5. Continuing this focus on compassion, Moses pointed out that workers deserved their wages in a timely manner -- even more so if they were poor and had no other way to eat. God held employers liable if they cheated their workers (Deuteronomy 24:14-15). Out of a similar emphasis on compassion, fathers and children did not have to answer for each other’s sins (Deuteronomy 24:16). Moreover, a widow or resident alien was not to be denied justice simply because of personal powerlessness (Deuteronomy 24:17).
III. RICH AND POOR. (Deuteronomy 24:19–22)
STATEMENT: “When others have needs, don’t close your eyes (Proverbs 28:27), your ears (Proverbs 21:13), your hand, or your heart (Deuteronomy 15:7; 1 John 3:17). Good words are not a substitute for good works (James 2:14–17; 1 John 3:18). When we share with the poor, we give to the LORD, and He sees to it that there are dividends for them and for us (Proverbs 19:17).” -- By Warren Wiersbe
“19 When thou cuttest down thine harvest in thy field, and hast forgot a sheaf in the field, thou shalt not go again to fetch it: it shall be for the stranger, for the fatherless, and for the widow: that the LORD thy God may bless thee in all the work of thine hands. 20 When thou beatest thine olive tree, thou shalt not go over the boughs again: it shall be for the stranger, for the fatherless, and for the widow. 21 When thou gatherest the grapes of thy vineyard, thou shalt not glean it afterward: it shall be for the stranger, for the fatherless, and for the widow. 22 And thou shalt remember that thou wast a bondman in the land of Egypt: therefore I command thee to do this thing. (Deuteronomy 24:19–22)
1. The repeated motivation for the Israelites to obey these laws was that they were once slaves in Egypt (Deuteronomy 24:18, 22). Of all the peoples who should understand the pain of injustice, it was the Israelites. Therefore, they were commanded to care for the three most vulnerable groups within their society: the resident alien, the fatherless, and the widow (Deuteronomy 24:19-21).
2. This leads us to an important side note. Know that if you have been comforted by God, He expects you to share that comfort with others who have experienced similar suffering. “He comforts us in our affliction, so that we may be able to comfort those who are in any kind of affliction, through the comfort we ourselves receive from God” (2 Cor. 1:4). Your experience of God’s blessings should lead you to bless others.
INSIGHT: Some important things taught in the Book of Deuteronomy to see that justice was done (see Deuteronomy 24:7, 16-18; Deuteronomy 25:1-3, 11-16)
First, Kidnapping was prohibited (Deuteronomy 24:7) and was a capital crime (Ex. 21:16). To kidnap people and sell them is to treat them like merchandise and not like persons created in the image of God. The Jews were not to enslave one another or sell one another to be enslaved by the Gentiles. The Lord had delivered His people from Egypt so they could be free, and kidnapping was the reverse of God’s purpose.
Second, When an offender was found guilty and sentenced to be beaten, he was not to be humiliated but punished justly (Deuteronomy 25:1-3). To beat him too little would be to minimize the offense, but to beat him too much would be to treat him in an inhuman manner and “degrade him.” The limit was forty stripes, but the Jews later made it thirty-nine (2 Cor. 11:24) so as not to accidentally go over the legal number. Whether it’s a judge sentencing a criminal or a father chastening his child, the punishment must fit the offense and not demean the offender. As the United States “Bill of Rights” says, “Excessive bail shall not be required, nor excessive fines imposed, nor cruel and unusual punishments afflicted” (Amendment VIII).

> [Data rows]
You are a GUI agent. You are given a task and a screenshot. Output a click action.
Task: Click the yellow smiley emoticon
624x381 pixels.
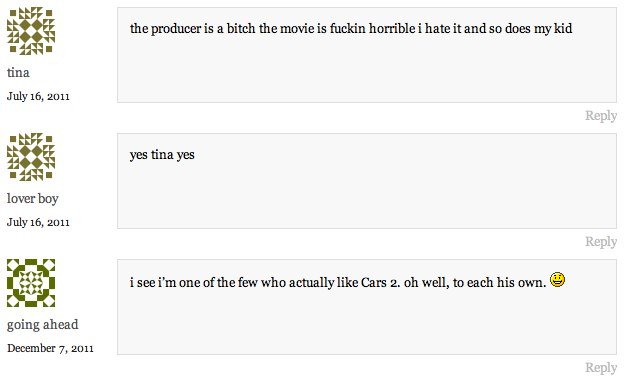pos(558,280)
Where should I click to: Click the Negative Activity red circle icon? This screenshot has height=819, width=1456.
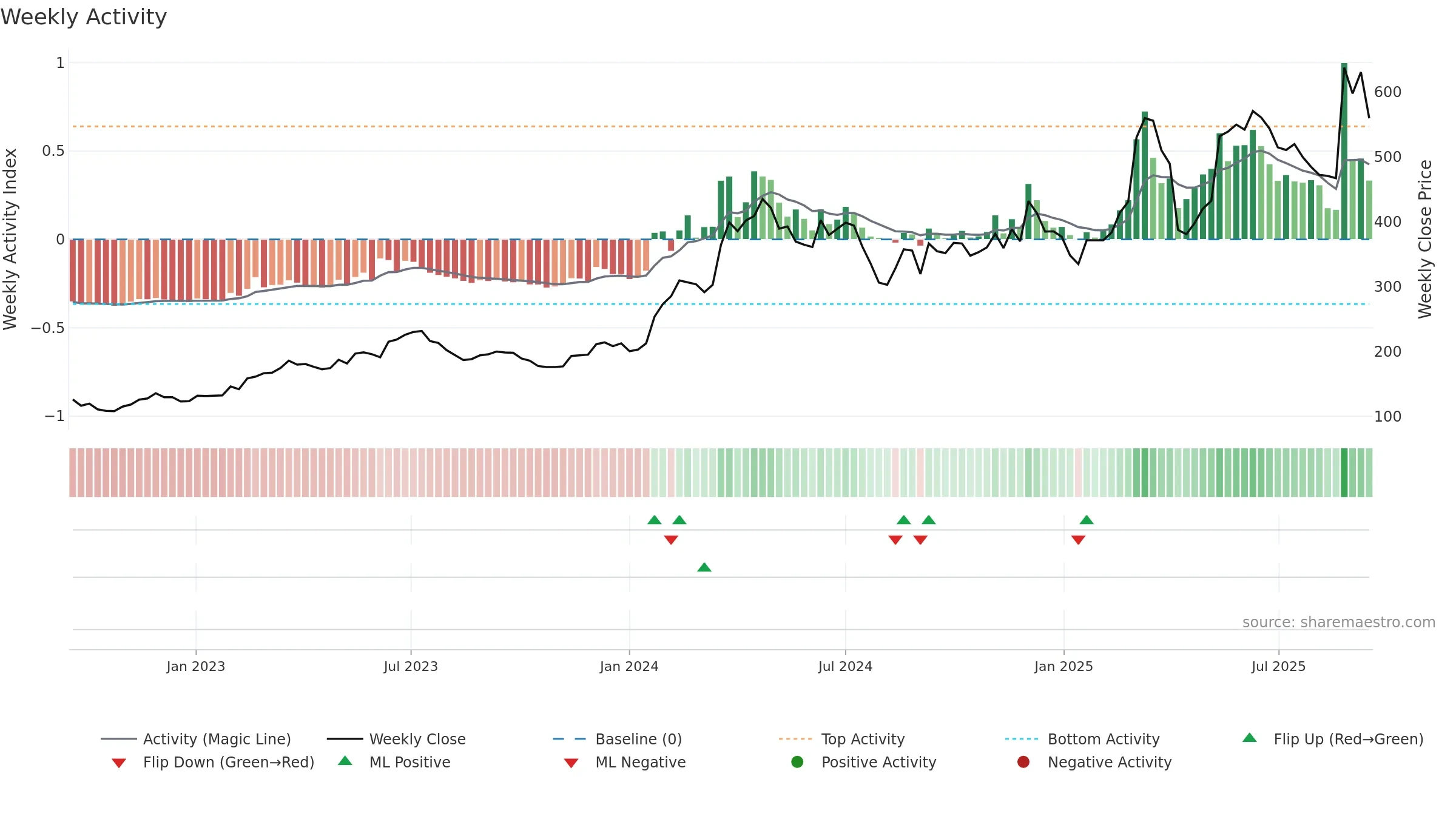point(1023,762)
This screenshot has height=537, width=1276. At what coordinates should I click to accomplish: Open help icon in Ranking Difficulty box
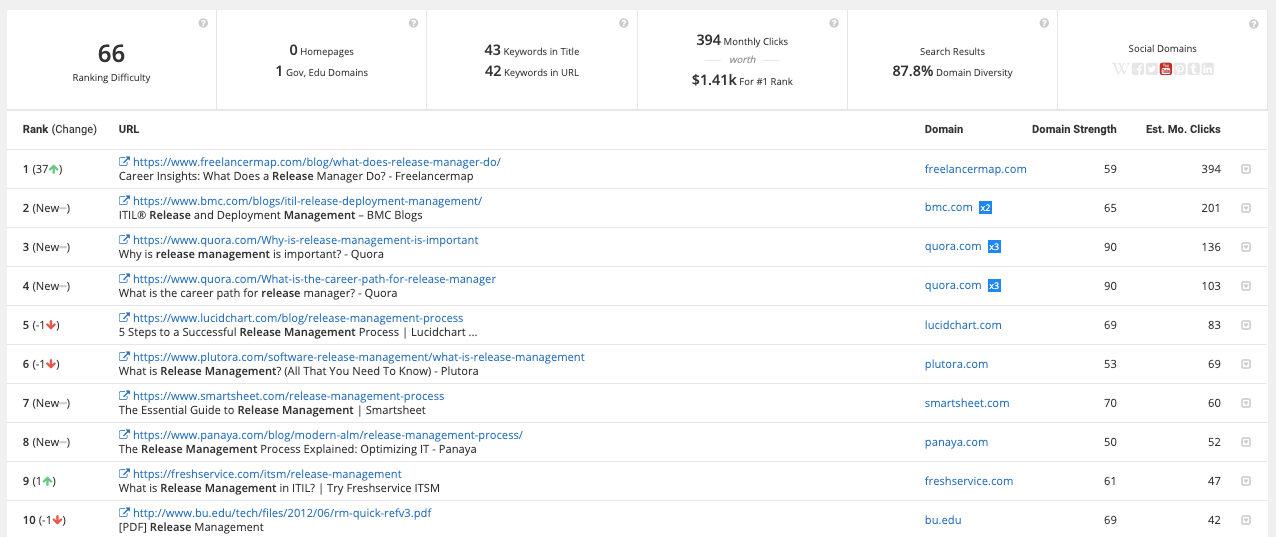pyautogui.click(x=203, y=23)
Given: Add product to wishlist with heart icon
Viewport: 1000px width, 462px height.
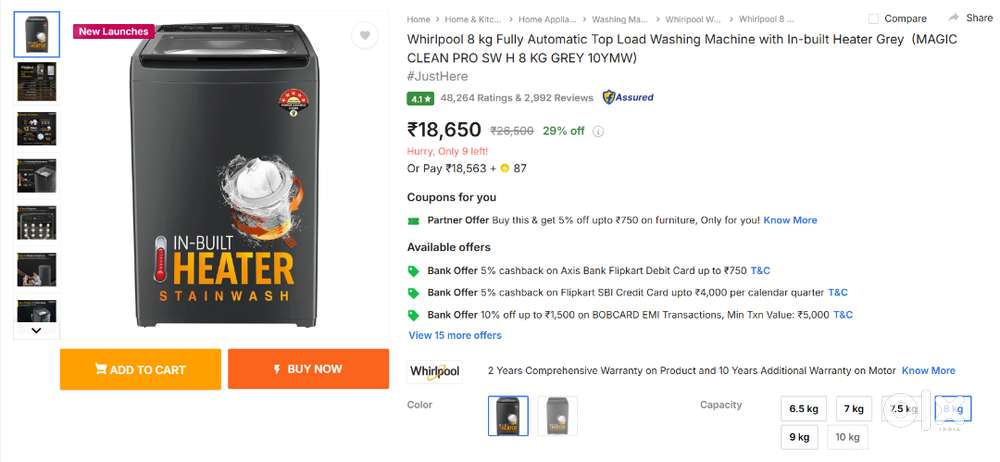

> [Tasks for this exercise]
a – Can you arrange the rows as a numbered list, starting at the line that contains "Where should I" and ending at the line that contains "pyautogui.click(x=203, y=23)", with blank lines and pictures left out?
b – Can you pick up the commentary on Deuteronomy from its last sentence and carry it forward?
The rows and the commentary on Deuteronomy come from separate, unrelated sources.

> [Answer list]
a –
1. Where should I click to: Click the Negative Activity red circle icon? This screenshot has height=819, width=1456.
2. point(1023,762)
3. This screenshot has height=537, width=1276. At what coordinates should I click to accomplish: Open help icon in Ranking Difficulty box
4. pyautogui.click(x=203, y=23)

b –
Third, Two men fighting (Deuteronomy 25:11-12) is an invitation for more trouble; better they should seek help and settle their dispute in a more constructive way. It’s understandable that the wife would want her husband to win, but her method of assistance was shameful, unfair, and grossly offensive. In describing this scenario, Moses prohibited all indecent methods of combat by either men or women. The penalty would certainly restrain anybody from doing such a thing.
Fourth, Honest weights and measures (Deuteronomy 25:13-16) were essential to the public good (Lev. 19:35-37). The prophets denounced dishonest weights and measures because their use made the poor poorer and the rich richer (Amos 8:5; Micah 6:10-11; see also Prov. 11:1; 16:11; 20:10, 23). Once again, Moses reminded the people that their future security and blessing in the land depended on their obedience to God’s Law. When they cheated others, they only cheated themselves.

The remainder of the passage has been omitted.